In the light of the circumstances mentioned in paragraphs 77 and 78 above and in so far as they are correct, which it is for the referring court to verify, it does not appear that XT’s departure from Lebanon to Syria occurred in the conditions described in paragraph 74 above, with the result that his departure from UNRWA’s area of operations taken as a whole was not voluntary.

80

In the light of the foregoing, the answer to the third question is that the second sentence of Article 12(1)(a) of Directive 2011/95 must be interpreted as meaning that UNRWA’s protection or assistance cannot be regarded as having ceased where a stateless person of Palestinian origin left the UNRWA area of operations from a field in that area in which his or her personal safety was at serious risk and in which UNRWA was not in a position to provide that individual with protection or assistance, first, if that individual voluntarily travelled to that field from another field in that area in which his or her personal safety was not at serious risk and in which that person could receive protection or assistance from UNRWA and, secondly, if he or she could not reasonably expect, on the basis of the specific information available to him or her, to receive protection or assistance from UNRWA in the field to which he or she travelled or to be able to return at short notice to the field from which he or she came, which is for the national court to verify.

The fifth question

81

In view of the answer to the first, second and fourth questions, there is no need to answer the fifth question.

Costs

82

Since these proceedings are, for the parties to the main proceedings, a step in the action pending before the national court, the decision on costs is a matter for that court.
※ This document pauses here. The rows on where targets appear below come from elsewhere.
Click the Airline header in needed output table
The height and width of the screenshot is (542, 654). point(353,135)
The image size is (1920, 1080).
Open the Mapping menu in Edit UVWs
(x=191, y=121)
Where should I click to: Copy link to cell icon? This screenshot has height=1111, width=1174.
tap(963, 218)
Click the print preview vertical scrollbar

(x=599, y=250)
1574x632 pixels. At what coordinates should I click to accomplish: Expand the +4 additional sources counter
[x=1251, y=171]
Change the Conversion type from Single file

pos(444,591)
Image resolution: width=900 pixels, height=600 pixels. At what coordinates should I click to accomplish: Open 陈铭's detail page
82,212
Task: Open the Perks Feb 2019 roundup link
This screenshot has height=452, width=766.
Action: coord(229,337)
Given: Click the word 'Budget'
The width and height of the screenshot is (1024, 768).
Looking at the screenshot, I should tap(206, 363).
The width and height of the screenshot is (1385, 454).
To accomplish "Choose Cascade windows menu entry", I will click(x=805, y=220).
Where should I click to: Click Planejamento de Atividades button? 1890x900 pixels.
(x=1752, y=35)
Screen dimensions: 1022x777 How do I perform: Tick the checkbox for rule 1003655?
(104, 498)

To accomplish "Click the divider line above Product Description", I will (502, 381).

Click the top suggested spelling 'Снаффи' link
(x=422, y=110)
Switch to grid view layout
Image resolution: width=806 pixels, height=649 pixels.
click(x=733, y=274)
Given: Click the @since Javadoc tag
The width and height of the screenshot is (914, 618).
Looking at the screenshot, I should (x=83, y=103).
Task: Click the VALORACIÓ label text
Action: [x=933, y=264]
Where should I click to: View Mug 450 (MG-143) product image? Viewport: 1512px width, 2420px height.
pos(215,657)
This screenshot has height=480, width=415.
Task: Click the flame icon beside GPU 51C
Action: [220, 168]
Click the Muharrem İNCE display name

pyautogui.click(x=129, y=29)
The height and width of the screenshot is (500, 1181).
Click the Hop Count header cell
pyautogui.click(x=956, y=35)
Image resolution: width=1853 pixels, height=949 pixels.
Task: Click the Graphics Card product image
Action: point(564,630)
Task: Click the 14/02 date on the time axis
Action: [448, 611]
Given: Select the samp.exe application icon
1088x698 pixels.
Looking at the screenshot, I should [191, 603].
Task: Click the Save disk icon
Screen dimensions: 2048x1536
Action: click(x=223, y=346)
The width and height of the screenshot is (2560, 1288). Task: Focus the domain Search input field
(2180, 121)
Costs incurred in submitting observations to the Court, other than the costs of those parties, are not recoverable.

 

On those grounds, the Court (Third Chamber) hereby rules:

 

1.

The second sentence of Article 12(1)(a) of Directive 2011/95/EU of the European Parliament and of the Council of 13 December 2011 on standards for the qualification of third-country nationals or stateless persons as beneficiaries of international protection, for a uniform status for refugees or for persons eligible for subsidiary protection, and for the content of the protection granted must be interpreted as meaning that, in order to determine whether the protection or assistance from the United Nations Relief and Works Agency for Palestine Refugees in the Near East (UNRWA) has ceased, it is necessary to take into account, as part of an individual assessment of all the relevant factors of the situation in question, all the fields of UNRWA’s area of operations which a stateless person of Palestinian origin who has left that area has a concrete possibility of accessing and safely remaining therein.

 

2.

The second sentence of Article 12(1)(a) of Directive 2011/95 must be interpreted as meaning that UNRWA’s protection or assistance cannot be regarded as having ceased where a stateless person of Palestinian origin left the UNRWA area of operations from a field in that area in which his or her personal safety was at serious risk and in which UNRWA was not in a position to provide that individual with protection or assistance, first, if that individual voluntarily travelled to that field from another field in that area in which his or her personal safety was not at serious risk and in which he or she could receive protection or assistance from UNRWA and, secondly, if he or she could not reasonably expect, on the basis of the specific information available to him or her, to receive protection or assistance from UNRWA in the field to which he or she travelled or to be able to return at short notice to the field from which he or she came, which is for the national court to verify.

 

[Signatures]


( *1 ) Language of the case: German.